• PASSAGE PROVIDED

────────

An announcement was made at GrafanaCON. Alloy is introduced in the family of Grafana tools. Alloy is an open source distribution of the OpenTelemetry Collector, but is will also replace Promtail.
In the Observability Toolkit I use both Promtail and OpenTelemetry Collector, so it makes sense to merge them.
In this blog post I will replace Promtail with Alloy. In another post I will see how replacing of OpenTelemetry Collector with Alloy will look like.
Background
In preparation for my talk ‘How visualizing logs converted to traces can uncover performance problems’
I use Promtail to load the log files into Loki and to prevent revealing sensitive information I use Promtail’s replace
feature to replace and hash some data.
After hashing, you can still see the difference between 2 user accounts for example, but you can’t see the actual usernames.
This is a part of the Promtail configuration file:
positions:
filename: /var/log/positions.yaml # This location needs to be writeable by Promtail.
clients:
- url: http://loki:3100/loki/api/v1/push
scrape_configs:
# /var/log folder is mounted
# So you can use __path__: /var/log in the scrape config to scrape files.
- job_name: auth_accesslog
decompression:
enabled: false
format: "z"
static_configs:
- labels:
logType: accesslog
__path__: /var/log/accesslog/*.log # The path matching uses a third party library: https://github.com/bmatcuk/doublestar
pipeline_stages:
- replace:
# IP4
expression: '(\d{1,3}[.]\d{1,3}[.]\d{1,3}[.]\d{1,3})'
replace: '*IP4*{{ .Value | Hash "salt" }}*'
- replace:
# hostname
expression: '\[host: (\S+)]'
replace: 'host-{{ .Value | Hash "salt" | trunc 30 }}'
Let’s see how I can use Alloy as replacement of Promtail.
Installation
The installation of Alloy is easy. Multiple options are described in the Alloy documentation.
As I want to use the migration option of Alloy I installed it as binary on my local Linux machine.
alloy --version
alloy, version v1.0.0 (branch: HEAD, revision: 1eef9b3ae)

────────

• MATERIAL SUPPLIED

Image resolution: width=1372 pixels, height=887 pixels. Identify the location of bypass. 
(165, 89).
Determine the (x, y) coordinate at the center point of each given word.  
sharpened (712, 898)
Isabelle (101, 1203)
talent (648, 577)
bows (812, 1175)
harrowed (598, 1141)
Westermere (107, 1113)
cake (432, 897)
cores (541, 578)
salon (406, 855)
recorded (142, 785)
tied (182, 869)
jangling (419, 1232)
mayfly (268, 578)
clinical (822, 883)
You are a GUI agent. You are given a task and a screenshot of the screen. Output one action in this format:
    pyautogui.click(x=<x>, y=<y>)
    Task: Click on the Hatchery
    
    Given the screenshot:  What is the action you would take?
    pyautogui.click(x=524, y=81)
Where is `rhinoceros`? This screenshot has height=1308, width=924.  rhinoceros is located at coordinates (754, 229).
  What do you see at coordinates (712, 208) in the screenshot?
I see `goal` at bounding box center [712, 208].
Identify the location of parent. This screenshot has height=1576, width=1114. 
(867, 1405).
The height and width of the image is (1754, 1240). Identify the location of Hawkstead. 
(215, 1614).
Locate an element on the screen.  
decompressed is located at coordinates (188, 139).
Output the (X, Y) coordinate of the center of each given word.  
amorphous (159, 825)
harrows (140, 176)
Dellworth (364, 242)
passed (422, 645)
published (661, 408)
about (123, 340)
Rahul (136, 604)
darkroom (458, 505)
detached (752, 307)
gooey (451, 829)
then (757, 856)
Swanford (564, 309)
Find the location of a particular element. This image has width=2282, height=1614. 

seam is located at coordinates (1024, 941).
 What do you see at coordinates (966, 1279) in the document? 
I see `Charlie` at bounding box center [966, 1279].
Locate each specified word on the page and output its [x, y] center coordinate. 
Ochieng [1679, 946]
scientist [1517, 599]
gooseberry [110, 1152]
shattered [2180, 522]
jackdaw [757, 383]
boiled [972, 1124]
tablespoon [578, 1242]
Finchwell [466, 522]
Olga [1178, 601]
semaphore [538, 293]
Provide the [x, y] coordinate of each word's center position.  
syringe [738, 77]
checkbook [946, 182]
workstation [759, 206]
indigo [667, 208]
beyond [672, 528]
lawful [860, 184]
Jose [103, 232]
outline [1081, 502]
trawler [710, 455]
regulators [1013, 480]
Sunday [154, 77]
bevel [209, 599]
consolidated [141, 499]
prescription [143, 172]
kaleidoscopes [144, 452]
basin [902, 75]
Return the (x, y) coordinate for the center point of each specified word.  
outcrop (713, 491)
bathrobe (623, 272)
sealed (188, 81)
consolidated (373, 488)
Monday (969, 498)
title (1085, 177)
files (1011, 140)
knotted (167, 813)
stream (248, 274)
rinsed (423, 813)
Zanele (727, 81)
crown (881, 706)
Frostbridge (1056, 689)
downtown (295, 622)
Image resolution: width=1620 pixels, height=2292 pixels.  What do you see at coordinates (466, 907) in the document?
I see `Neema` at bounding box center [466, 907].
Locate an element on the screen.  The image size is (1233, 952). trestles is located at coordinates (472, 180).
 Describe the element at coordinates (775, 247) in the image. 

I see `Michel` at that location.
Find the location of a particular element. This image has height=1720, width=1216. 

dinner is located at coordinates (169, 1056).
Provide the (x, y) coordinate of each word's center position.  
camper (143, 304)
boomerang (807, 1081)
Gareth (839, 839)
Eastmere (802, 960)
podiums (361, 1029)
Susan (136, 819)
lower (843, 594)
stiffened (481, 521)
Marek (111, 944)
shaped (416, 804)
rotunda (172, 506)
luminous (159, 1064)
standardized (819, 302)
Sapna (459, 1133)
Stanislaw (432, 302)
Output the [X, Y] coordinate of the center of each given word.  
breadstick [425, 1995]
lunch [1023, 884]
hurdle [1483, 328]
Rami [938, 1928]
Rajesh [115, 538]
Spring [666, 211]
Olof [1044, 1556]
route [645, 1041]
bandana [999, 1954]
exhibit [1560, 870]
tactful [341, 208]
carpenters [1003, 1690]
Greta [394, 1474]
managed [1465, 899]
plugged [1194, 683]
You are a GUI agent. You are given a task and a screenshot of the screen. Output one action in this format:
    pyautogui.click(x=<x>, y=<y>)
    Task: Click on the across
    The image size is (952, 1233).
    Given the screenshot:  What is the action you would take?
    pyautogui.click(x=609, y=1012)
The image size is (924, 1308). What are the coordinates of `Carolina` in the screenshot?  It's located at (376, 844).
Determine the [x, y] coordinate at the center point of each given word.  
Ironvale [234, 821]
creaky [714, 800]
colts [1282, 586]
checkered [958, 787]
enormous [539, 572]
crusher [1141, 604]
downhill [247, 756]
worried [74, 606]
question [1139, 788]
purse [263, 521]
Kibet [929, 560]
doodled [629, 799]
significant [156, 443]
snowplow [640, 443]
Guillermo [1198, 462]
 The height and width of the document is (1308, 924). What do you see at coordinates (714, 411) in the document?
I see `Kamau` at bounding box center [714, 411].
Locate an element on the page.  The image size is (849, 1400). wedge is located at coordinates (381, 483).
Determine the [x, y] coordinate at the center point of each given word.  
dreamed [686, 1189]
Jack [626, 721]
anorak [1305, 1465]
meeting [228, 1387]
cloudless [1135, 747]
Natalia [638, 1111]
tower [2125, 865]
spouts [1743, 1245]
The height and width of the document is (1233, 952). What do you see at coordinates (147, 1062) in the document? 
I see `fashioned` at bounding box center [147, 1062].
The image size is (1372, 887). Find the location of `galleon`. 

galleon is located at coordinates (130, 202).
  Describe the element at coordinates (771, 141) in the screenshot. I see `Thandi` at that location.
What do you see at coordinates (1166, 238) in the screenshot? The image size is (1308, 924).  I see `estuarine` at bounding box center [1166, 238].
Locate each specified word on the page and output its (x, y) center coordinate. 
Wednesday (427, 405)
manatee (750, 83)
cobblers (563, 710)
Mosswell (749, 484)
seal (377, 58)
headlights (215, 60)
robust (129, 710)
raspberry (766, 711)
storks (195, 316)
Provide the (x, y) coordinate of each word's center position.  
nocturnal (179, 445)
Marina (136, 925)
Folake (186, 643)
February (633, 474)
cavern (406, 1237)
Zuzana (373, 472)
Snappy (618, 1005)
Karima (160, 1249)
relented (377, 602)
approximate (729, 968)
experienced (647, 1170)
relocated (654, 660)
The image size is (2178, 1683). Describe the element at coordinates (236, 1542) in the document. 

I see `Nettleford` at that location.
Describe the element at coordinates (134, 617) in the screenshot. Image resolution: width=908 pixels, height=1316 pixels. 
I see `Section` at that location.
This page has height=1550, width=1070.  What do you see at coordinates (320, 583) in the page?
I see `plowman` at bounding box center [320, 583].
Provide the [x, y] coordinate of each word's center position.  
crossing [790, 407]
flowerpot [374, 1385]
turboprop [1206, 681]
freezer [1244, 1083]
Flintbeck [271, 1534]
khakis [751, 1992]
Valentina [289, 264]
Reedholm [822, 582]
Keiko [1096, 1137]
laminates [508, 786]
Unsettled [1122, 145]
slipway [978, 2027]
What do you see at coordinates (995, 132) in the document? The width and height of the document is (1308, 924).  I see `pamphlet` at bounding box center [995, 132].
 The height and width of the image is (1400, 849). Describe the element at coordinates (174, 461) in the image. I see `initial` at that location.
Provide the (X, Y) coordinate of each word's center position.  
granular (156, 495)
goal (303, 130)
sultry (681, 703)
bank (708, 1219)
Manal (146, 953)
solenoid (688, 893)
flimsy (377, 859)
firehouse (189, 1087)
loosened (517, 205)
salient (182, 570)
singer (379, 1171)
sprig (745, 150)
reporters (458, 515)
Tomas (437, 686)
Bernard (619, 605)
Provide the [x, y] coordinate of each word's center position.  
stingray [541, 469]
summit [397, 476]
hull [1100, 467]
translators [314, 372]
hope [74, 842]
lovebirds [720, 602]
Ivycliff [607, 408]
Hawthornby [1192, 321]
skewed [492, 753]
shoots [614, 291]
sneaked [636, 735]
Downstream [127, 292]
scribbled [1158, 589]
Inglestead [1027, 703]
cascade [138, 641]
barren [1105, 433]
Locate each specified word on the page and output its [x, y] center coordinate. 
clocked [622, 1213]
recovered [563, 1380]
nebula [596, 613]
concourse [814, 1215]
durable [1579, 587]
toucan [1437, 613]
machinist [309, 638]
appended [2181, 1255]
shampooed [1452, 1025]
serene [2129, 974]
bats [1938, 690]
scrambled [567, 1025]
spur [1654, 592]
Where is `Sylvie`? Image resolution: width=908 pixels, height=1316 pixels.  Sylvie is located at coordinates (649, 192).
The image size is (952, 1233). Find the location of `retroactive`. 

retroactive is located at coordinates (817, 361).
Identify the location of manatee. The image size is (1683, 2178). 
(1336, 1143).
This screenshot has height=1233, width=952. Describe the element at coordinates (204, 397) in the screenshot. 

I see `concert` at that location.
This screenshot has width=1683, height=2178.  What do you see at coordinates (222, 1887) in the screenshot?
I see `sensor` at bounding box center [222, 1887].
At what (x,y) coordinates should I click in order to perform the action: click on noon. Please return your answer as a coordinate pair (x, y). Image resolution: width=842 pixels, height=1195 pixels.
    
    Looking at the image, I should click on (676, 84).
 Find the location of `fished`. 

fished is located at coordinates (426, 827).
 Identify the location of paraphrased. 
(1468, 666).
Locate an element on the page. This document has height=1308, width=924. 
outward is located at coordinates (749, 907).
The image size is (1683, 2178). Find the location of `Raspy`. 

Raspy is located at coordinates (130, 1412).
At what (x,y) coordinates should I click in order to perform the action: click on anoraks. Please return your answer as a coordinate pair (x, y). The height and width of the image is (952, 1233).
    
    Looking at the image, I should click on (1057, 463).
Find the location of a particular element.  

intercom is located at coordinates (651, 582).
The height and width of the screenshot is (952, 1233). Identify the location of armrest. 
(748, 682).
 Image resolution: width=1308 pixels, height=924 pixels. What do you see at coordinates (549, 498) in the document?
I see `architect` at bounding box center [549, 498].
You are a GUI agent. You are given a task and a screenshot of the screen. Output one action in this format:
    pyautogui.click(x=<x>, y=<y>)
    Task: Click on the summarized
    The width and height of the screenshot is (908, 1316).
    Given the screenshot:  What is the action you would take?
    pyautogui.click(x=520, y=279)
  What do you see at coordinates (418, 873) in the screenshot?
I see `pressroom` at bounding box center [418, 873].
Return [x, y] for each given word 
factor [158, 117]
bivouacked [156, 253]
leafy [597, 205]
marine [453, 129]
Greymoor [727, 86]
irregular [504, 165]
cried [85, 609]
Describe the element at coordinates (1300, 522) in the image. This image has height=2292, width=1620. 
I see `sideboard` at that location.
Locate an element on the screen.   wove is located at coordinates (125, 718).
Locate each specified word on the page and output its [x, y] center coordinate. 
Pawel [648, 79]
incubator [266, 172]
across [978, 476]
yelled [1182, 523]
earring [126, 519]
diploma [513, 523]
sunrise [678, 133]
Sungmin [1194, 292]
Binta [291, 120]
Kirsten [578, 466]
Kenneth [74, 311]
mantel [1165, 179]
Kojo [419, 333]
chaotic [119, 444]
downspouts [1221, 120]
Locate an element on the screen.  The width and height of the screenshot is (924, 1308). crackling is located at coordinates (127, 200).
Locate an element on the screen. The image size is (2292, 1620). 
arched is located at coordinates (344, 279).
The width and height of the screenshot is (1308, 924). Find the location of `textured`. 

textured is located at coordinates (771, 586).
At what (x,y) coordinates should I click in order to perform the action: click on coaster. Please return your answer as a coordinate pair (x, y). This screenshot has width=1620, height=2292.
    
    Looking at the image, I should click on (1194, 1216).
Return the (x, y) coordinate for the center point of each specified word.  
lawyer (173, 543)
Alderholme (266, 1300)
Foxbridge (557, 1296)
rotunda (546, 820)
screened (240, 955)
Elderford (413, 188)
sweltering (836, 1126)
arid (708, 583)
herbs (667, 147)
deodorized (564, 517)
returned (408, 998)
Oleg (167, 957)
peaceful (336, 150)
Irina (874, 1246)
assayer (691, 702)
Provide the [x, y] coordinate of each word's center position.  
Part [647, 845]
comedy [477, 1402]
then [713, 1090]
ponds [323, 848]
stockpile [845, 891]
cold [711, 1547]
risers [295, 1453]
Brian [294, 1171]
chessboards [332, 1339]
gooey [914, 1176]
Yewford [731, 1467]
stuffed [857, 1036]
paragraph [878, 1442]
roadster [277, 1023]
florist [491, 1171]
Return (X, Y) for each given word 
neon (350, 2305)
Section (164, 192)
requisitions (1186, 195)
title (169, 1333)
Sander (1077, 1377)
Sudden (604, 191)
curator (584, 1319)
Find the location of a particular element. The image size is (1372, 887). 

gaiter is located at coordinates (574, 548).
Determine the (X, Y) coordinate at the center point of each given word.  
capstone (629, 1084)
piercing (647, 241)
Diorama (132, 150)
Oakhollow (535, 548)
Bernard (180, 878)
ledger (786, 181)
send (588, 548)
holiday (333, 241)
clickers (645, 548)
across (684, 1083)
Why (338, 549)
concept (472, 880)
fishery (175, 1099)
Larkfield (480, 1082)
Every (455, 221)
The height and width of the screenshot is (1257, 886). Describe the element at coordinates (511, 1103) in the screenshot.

────────

• TASK INSTRUCTIONS
Copy the blog post about replacing Promtail with Alloy, starting at "After hashing, you" and ending at "writeable by Promtail.", and rename "usernames" to "account names". Rely only on the blog post about replacing Promtail with Alloy.

• ANSWER AREA
After hashing, you can still see the difference between 2 user accounts for example, but you can’t see the actual account names.
This is a part of the Promtail configuration file:
positions:
filename: /var/log/positions.yaml # This location needs to be writeable by Promtail.